## Start EXERCISE MATERIALS

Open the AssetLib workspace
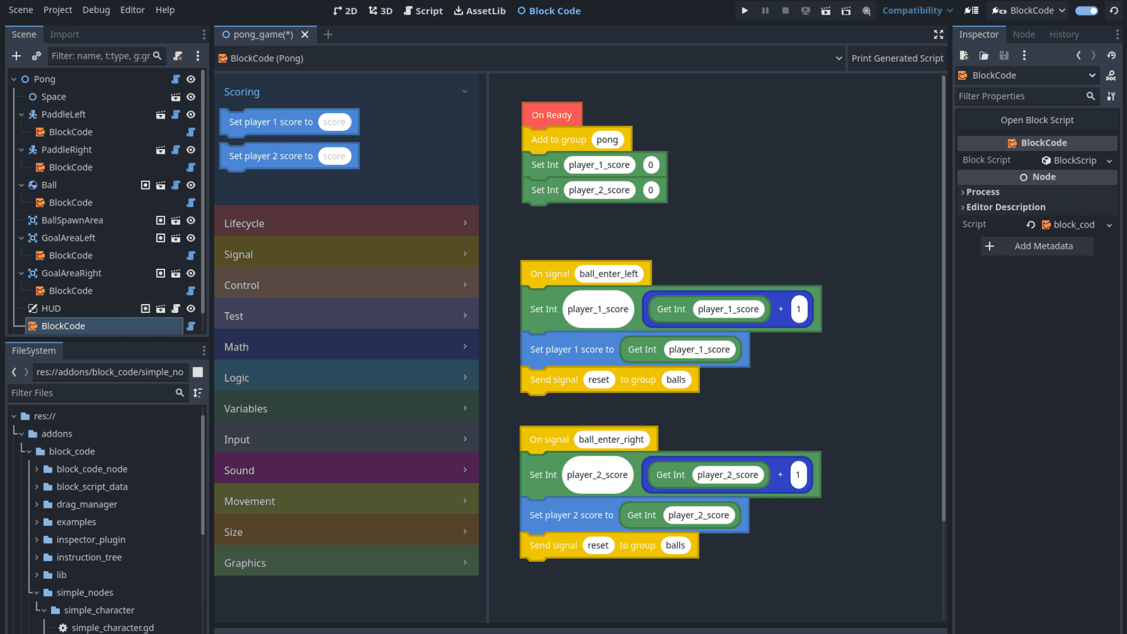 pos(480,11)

## End EXERCISE MATERIALS
## Start EXERCISE MATERIALS

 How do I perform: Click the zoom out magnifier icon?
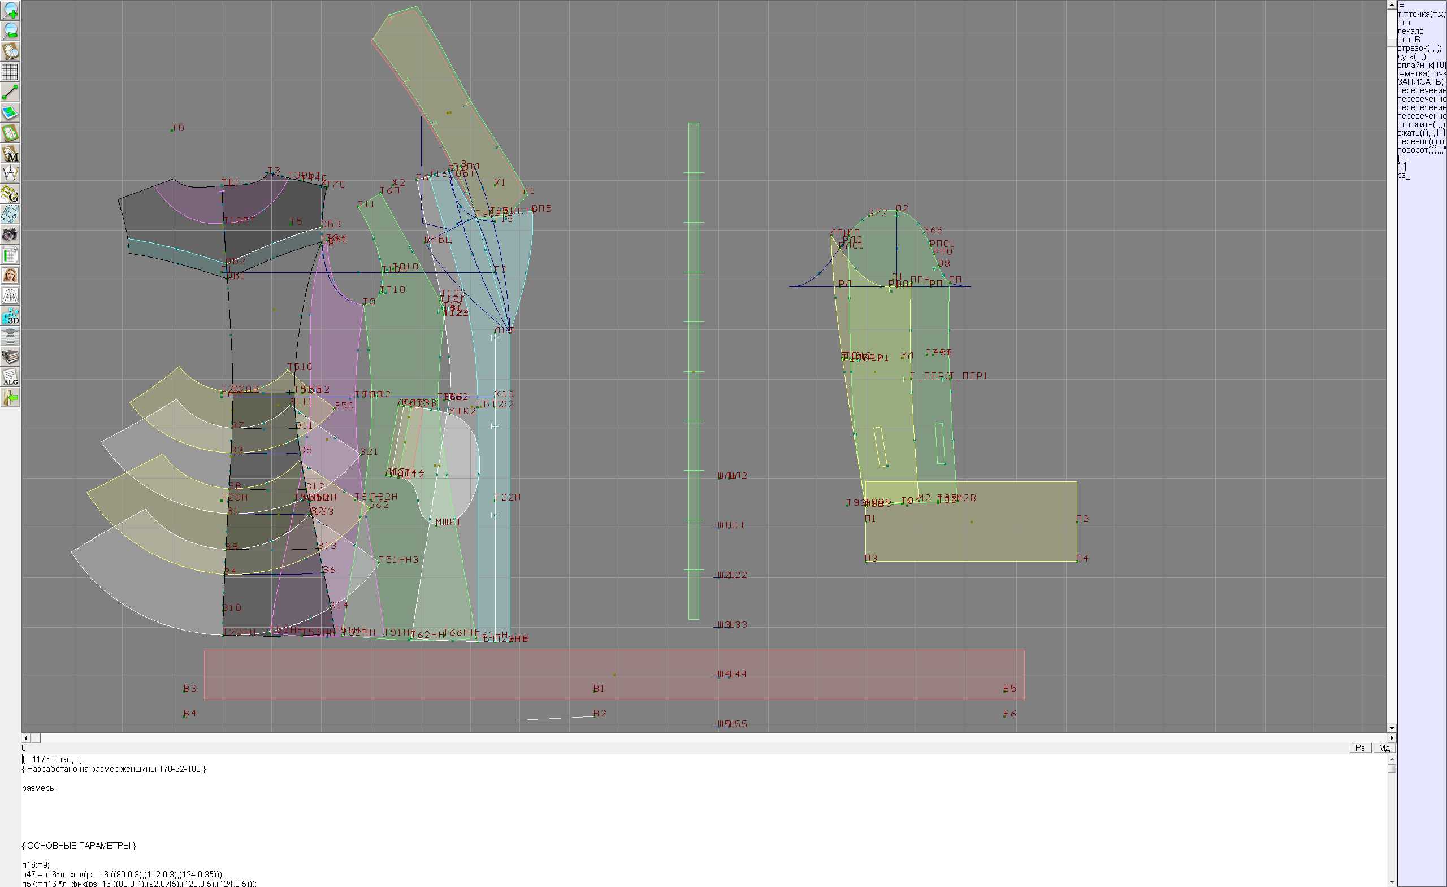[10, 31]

## End EXERCISE MATERIALS
## Start EXERCISE MATERIALS

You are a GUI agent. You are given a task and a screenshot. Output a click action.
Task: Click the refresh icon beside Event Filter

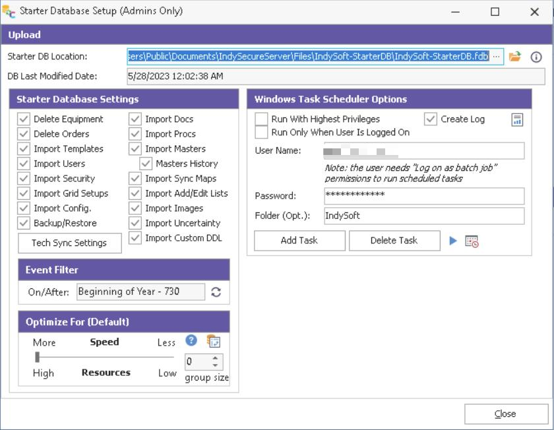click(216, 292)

## End EXERCISE MATERIALS

• _WRITTEN INSTRUCTION_: Rewrite the records from the line with "You are a GUI" to the line with "click(216, 292)", replacing "refresh icon" with "reload button" and keeping everything else unchanged. Omit the pictures from your output.

• _WORKED SOLUTION_:
You are a GUI agent. You are given a task and a screenshot. Output a click action.
Task: Click the reload button beside Event Filter

click(216, 292)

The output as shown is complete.